>> start Material provided

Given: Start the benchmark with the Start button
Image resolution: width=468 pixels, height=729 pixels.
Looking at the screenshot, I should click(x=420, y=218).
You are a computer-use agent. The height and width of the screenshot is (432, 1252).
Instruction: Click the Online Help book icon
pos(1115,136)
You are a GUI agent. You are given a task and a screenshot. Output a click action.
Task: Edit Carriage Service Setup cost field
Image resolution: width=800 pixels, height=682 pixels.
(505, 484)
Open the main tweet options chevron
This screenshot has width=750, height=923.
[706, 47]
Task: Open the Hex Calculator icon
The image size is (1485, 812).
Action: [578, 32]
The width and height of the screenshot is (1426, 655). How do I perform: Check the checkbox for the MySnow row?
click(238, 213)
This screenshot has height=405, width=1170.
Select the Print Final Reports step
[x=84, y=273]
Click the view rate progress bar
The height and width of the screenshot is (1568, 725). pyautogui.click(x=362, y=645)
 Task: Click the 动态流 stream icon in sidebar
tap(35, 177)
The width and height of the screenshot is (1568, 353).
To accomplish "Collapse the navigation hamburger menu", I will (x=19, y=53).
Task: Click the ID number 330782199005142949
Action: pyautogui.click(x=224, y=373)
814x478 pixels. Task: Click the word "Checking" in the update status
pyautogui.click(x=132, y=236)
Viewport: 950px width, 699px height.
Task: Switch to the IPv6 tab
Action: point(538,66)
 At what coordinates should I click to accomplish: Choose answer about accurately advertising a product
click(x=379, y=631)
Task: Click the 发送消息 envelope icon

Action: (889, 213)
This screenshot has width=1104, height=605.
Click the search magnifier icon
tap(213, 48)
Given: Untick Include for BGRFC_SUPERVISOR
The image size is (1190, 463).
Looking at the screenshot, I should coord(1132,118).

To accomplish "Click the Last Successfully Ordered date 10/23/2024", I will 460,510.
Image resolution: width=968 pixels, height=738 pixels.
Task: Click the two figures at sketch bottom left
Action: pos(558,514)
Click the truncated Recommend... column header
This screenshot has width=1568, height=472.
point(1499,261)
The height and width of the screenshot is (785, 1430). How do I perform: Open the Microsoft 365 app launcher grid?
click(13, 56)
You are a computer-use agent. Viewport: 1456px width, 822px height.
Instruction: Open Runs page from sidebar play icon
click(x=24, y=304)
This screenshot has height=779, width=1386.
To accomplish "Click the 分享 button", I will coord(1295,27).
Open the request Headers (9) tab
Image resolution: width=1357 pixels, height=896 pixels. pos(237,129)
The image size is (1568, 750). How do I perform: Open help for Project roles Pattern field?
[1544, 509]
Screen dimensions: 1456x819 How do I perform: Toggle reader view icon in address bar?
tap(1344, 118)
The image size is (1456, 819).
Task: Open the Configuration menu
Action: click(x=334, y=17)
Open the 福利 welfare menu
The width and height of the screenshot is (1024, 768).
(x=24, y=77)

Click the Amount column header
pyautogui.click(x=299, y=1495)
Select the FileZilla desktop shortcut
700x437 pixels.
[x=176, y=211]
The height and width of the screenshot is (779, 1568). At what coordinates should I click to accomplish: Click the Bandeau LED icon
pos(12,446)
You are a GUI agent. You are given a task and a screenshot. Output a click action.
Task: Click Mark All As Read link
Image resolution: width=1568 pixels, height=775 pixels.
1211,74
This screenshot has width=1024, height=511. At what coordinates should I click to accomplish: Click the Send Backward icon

>> end Material provided

◆ Exercise
Copy these entries word for word, beginning at the line that contains "The height and width of the screenshot is (785, 1430)." and stopping after the last line of the entries.

◆ Complete output
The height and width of the screenshot is (785, 1430). How do I perform: Open the Microsoft 365 app launcher grid?
click(13, 56)
You are a computer-use agent. Viewport: 1456px width, 822px height.
Instruction: Open Runs page from sidebar play icon
click(x=24, y=304)
This screenshot has height=779, width=1386.
To accomplish "Click the 分享 button", I will coord(1295,27).
Open the request Headers (9) tab
Image resolution: width=1357 pixels, height=896 pixels. pos(237,129)
The image size is (1568, 750). How do I perform: Open help for Project roles Pattern field?
[1544, 509]
Screen dimensions: 1456x819 How do I perform: Toggle reader view icon in address bar?
tap(1344, 118)
The image size is (1456, 819).
Task: Open the Configuration menu
Action: click(x=334, y=17)
Open the 福利 welfare menu
The width and height of the screenshot is (1024, 768).
(x=24, y=77)

Click the Amount column header
pyautogui.click(x=299, y=1495)
Select the FileZilla desktop shortcut
700x437 pixels.
[x=176, y=211]
The height and width of the screenshot is (779, 1568). At what coordinates should I click to accomplish: Click the Bandeau LED icon
pos(12,446)
You are a GUI agent. You are given a task and a screenshot. Output a click action.
Task: Click Mark All As Read link
Image resolution: width=1568 pixels, height=775 pixels.
1211,74
This screenshot has width=1024, height=511. At what coordinates should I click to accomplish: Click the Send Backward icon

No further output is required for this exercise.